_BRIEF_
Reproduce the records below word for word, leaving out the pictures.

## START SOURCE RECORDS

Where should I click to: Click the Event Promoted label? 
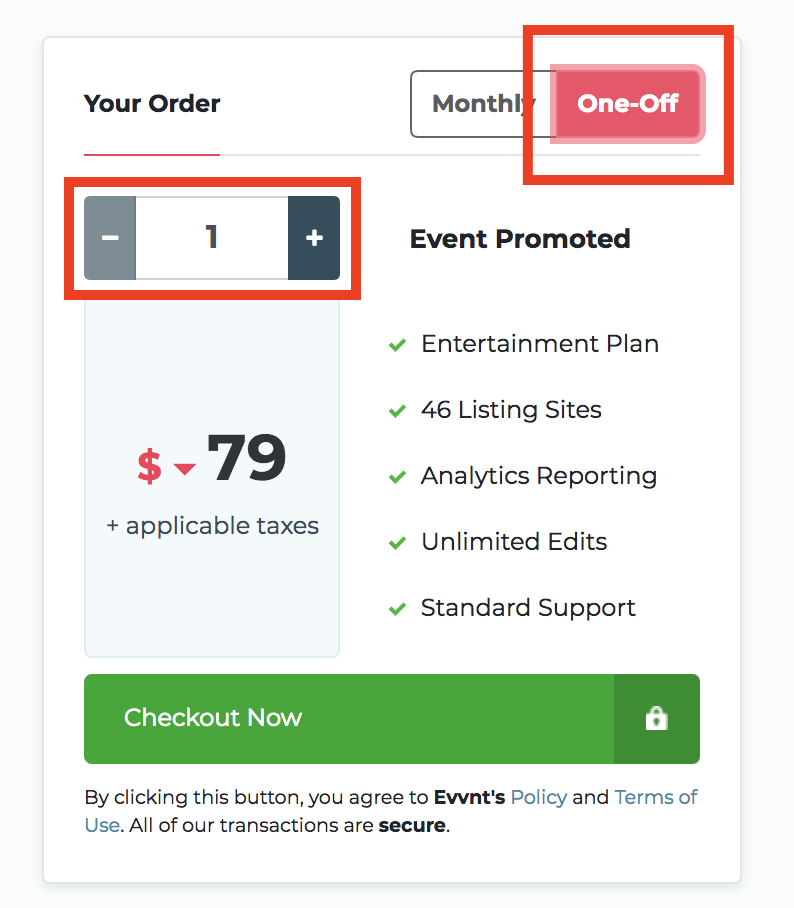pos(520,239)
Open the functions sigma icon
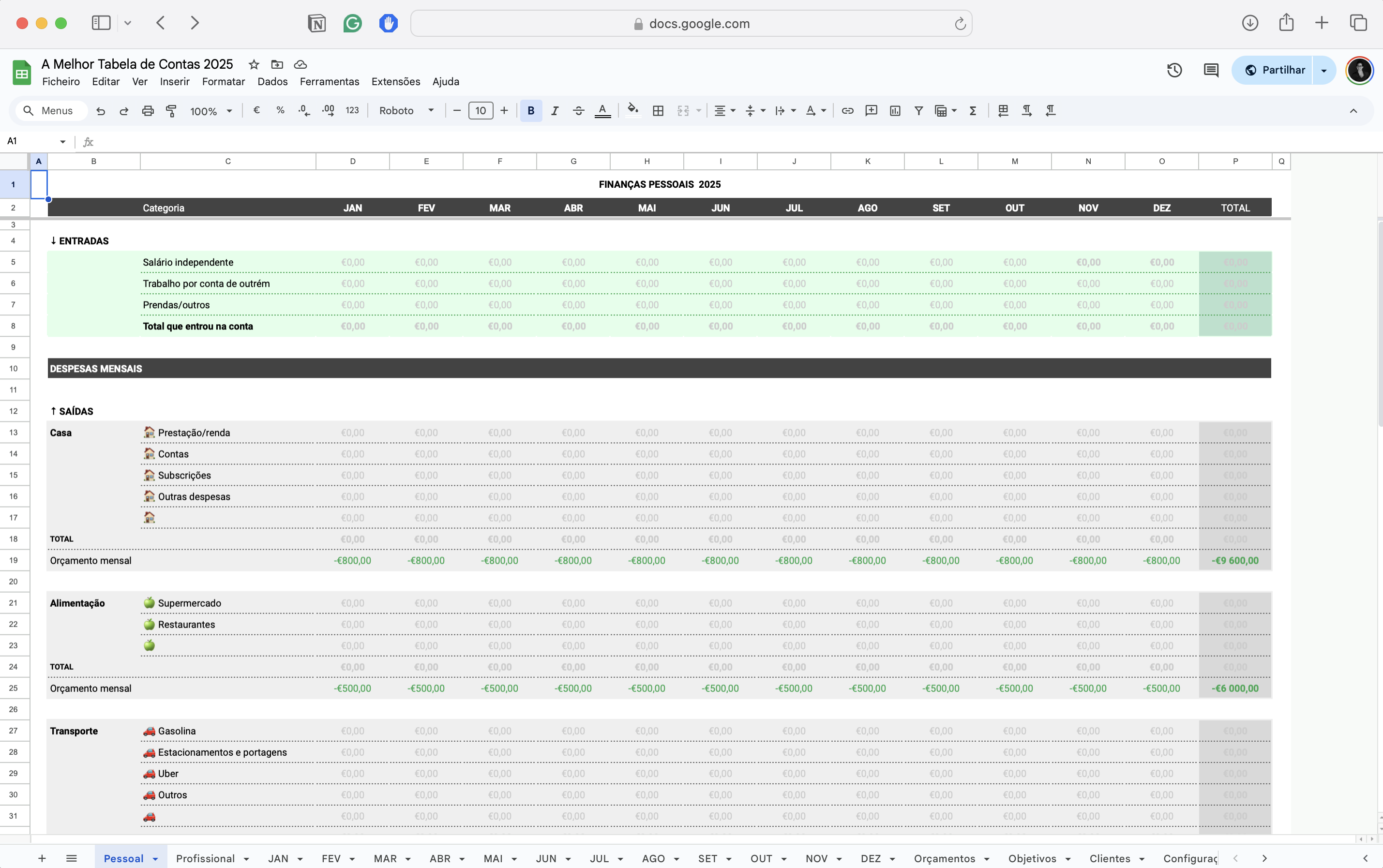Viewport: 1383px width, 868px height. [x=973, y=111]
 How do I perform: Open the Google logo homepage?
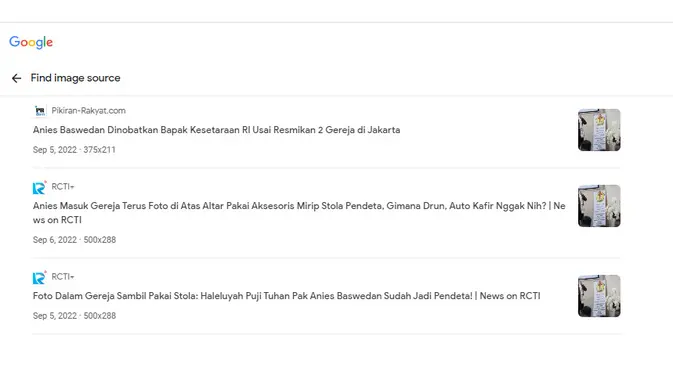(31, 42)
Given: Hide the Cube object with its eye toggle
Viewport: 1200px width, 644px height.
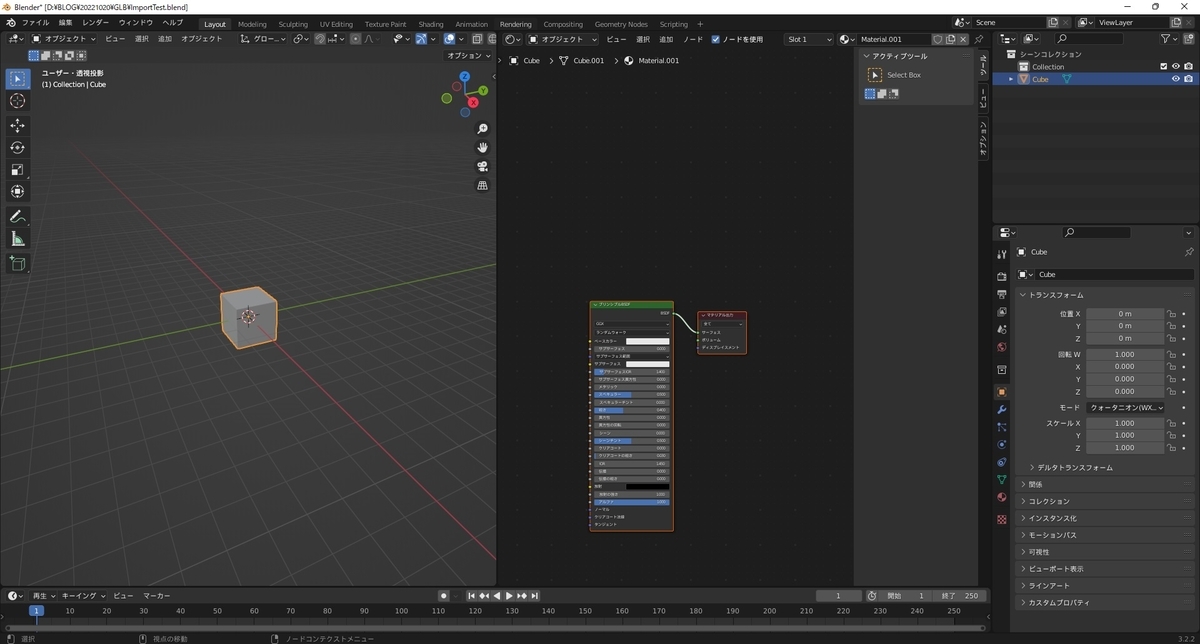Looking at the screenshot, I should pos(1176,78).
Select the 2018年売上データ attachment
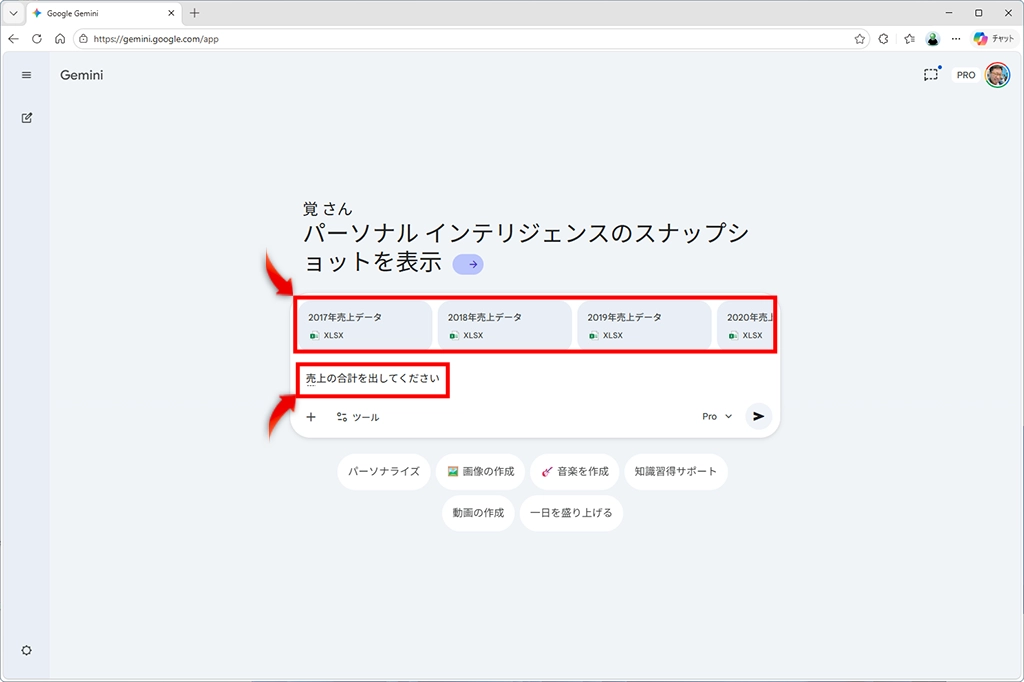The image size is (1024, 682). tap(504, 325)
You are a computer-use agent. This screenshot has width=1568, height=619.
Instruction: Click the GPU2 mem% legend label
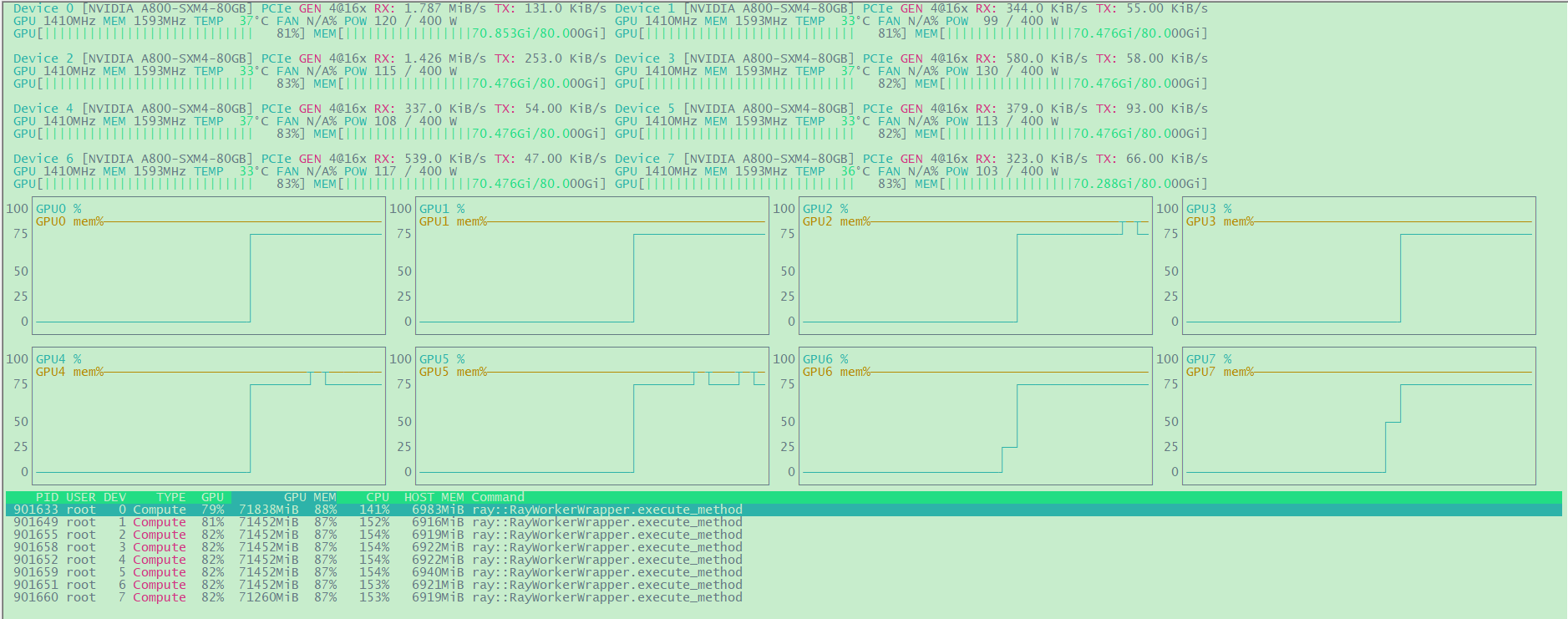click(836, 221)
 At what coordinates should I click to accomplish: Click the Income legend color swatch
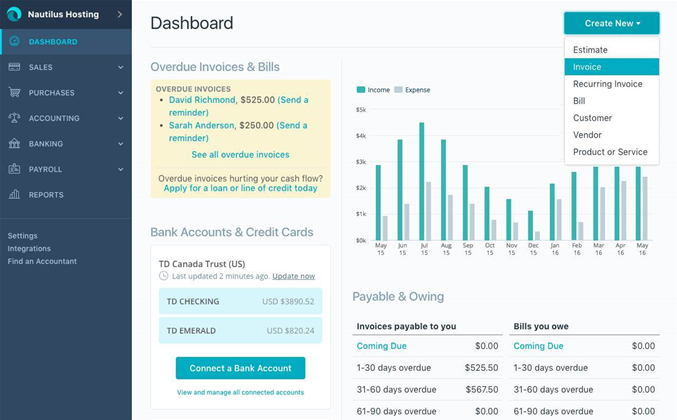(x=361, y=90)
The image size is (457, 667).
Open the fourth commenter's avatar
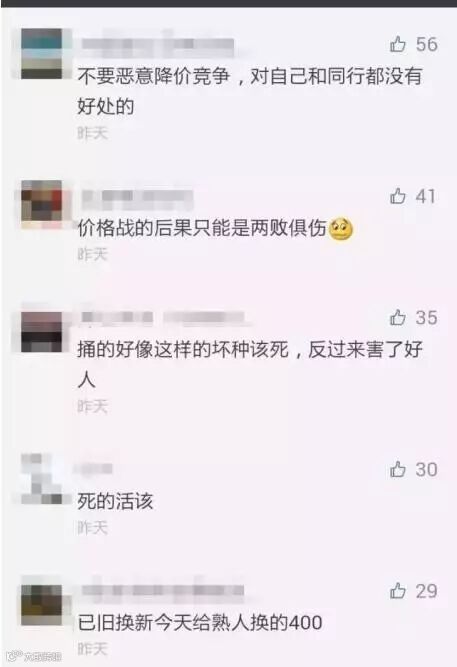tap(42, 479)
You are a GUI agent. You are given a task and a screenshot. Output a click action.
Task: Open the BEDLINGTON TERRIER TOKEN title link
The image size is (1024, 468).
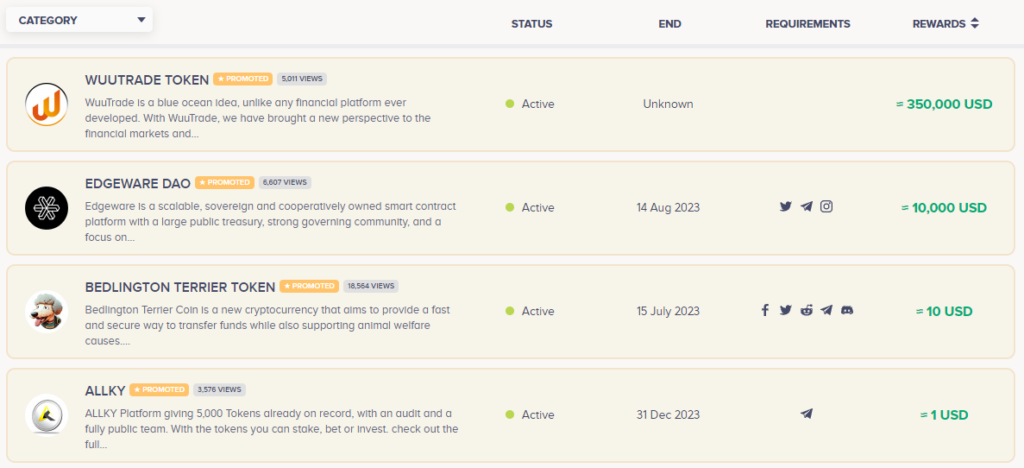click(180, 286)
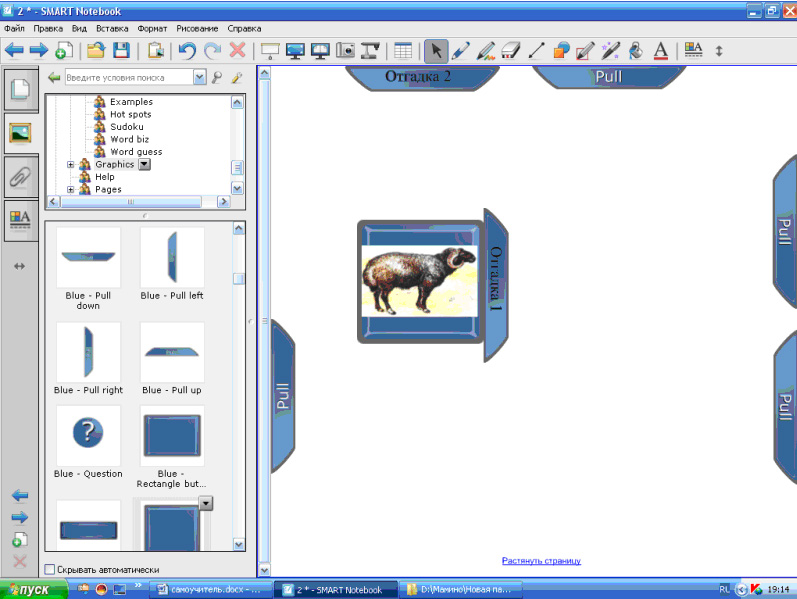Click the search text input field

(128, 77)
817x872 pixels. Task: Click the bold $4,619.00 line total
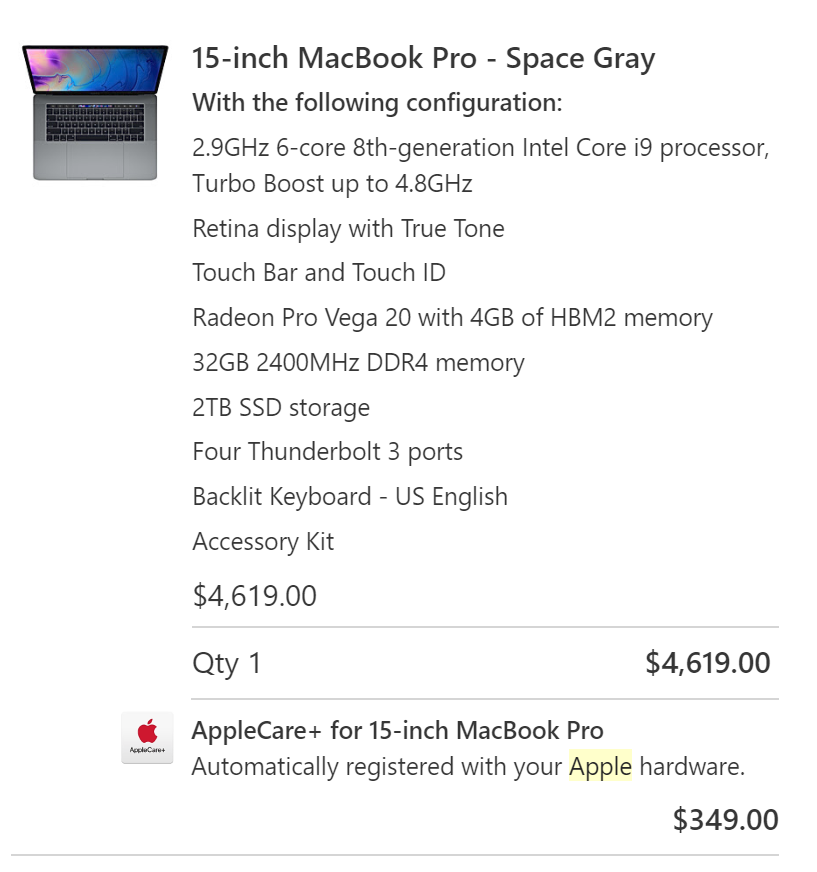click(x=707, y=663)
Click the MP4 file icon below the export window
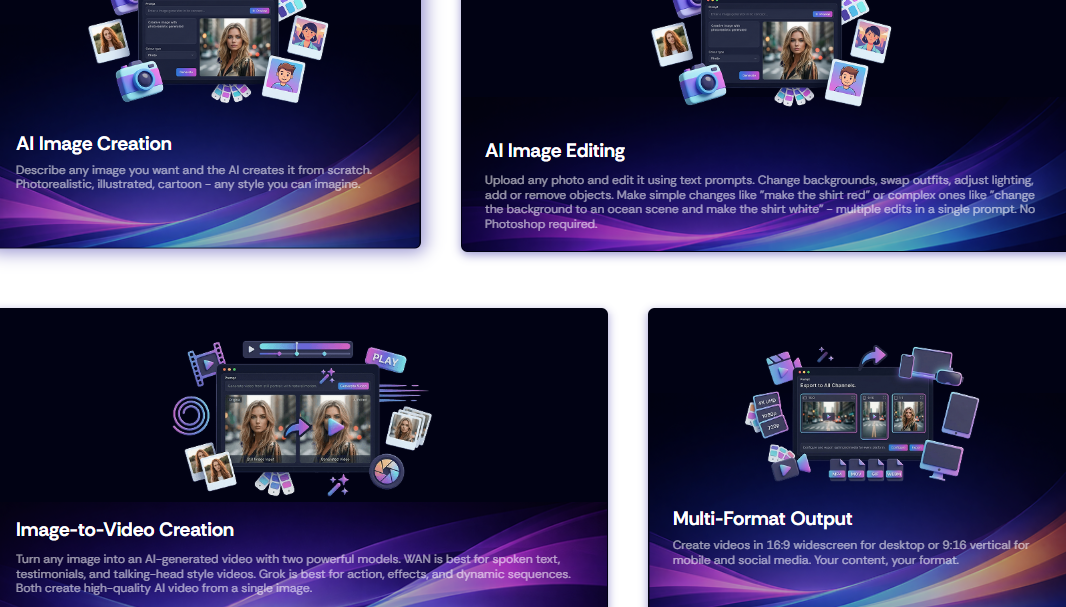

## END SOURCE RECORDS

_RESULT OF THE EXERCISE_
Where should I click to: Click the Event Promoted label? 
pos(520,239)
Open the functions sigma icon
Viewport: 1383px width, 868px height. [x=973, y=111]
 How do I perform: Open the Google logo homepage?
(31, 42)
Given: Hide the Cube object with its eye toggle
Viewport: 1200px width, 644px height.
Looking at the screenshot, I should pos(1176,78).
Select the 2018年売上データ attachment
The image size is (1024, 682). tap(504, 325)
You are a computer-use agent. This screenshot has width=1568, height=619.
Instruction: Click the GPU2 mem% legend label
click(836, 221)
 At what coordinates should I click to accomplish: Click the Income legend color swatch
(x=361, y=90)
The image size is (457, 667).
Open the fourth commenter's avatar
tap(42, 479)
You are a GUI agent. You are given a task and a screenshot. Output a click action.
Task: Open the BEDLINGTON TERRIER TOKEN title link
The image size is (1024, 468).
click(180, 286)
Click the search text input field

(128, 77)
817x872 pixels. Task: Click the bold $4,619.00 line total
click(x=707, y=663)
Click the MP4 file icon below the export window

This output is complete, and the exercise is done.